### [YOUR TASK]
State how many lines of the entries below contain the string "menu", treating case as significant, and give only that number.

Raw entries:
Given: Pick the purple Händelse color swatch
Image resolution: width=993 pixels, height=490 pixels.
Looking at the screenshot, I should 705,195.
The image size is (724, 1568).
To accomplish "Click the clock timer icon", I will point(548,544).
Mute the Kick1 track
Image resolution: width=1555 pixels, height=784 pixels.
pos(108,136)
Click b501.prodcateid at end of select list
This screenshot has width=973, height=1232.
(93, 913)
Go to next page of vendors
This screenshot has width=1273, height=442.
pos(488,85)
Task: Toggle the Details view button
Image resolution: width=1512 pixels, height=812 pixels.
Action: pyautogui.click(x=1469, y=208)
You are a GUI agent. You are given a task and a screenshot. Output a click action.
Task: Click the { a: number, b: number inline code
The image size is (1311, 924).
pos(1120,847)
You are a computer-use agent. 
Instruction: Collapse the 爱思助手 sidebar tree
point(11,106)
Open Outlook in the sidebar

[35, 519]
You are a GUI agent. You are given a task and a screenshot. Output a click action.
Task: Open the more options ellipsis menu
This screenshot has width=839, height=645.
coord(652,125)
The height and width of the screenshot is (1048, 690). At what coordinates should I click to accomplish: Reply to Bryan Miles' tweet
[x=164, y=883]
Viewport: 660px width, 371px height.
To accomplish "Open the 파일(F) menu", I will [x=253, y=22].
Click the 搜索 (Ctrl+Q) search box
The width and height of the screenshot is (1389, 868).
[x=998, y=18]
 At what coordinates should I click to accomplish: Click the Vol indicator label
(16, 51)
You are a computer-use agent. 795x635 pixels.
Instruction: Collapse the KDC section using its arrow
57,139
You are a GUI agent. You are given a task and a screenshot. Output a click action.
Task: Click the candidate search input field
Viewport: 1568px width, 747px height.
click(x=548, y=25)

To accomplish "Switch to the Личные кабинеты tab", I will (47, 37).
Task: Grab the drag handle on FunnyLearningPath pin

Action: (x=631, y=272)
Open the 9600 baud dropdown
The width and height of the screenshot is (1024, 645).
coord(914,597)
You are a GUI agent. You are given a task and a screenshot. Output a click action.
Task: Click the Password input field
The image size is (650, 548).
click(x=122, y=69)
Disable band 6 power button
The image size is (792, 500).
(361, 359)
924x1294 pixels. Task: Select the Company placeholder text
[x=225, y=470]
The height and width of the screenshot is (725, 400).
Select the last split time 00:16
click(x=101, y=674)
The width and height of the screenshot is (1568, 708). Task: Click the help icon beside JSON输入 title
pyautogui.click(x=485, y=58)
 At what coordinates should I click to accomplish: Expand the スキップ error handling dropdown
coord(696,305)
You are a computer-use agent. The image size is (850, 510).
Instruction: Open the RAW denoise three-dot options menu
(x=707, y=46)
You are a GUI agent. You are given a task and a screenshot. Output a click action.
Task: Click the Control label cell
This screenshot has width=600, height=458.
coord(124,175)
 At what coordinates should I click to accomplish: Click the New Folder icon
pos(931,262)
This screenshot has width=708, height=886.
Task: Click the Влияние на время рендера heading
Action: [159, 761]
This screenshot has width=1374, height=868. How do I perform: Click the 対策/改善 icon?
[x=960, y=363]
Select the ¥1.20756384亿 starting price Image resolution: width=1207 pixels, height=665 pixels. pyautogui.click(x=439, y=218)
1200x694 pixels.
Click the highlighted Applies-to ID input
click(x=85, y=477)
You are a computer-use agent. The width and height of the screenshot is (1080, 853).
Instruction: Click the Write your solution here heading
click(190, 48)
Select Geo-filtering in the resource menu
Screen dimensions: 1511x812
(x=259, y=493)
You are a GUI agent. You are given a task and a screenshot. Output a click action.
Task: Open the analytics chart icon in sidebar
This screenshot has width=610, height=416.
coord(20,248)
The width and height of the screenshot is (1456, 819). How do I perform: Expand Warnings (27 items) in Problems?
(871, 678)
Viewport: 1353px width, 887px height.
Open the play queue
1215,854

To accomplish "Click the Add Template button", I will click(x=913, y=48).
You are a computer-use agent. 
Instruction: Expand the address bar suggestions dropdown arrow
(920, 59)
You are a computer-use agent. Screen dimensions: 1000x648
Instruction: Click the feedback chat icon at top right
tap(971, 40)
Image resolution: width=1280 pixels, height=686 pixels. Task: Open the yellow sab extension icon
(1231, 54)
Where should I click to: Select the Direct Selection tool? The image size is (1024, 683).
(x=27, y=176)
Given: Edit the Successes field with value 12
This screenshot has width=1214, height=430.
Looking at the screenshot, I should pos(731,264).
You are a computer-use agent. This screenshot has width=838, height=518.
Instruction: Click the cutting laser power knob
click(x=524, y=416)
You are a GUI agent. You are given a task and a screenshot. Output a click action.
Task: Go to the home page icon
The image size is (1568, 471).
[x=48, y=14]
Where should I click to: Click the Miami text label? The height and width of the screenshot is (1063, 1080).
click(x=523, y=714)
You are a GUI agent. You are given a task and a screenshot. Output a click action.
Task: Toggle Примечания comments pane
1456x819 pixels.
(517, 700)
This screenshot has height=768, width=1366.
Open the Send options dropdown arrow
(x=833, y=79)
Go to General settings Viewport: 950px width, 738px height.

### [WRITTEN RESPONSE]
4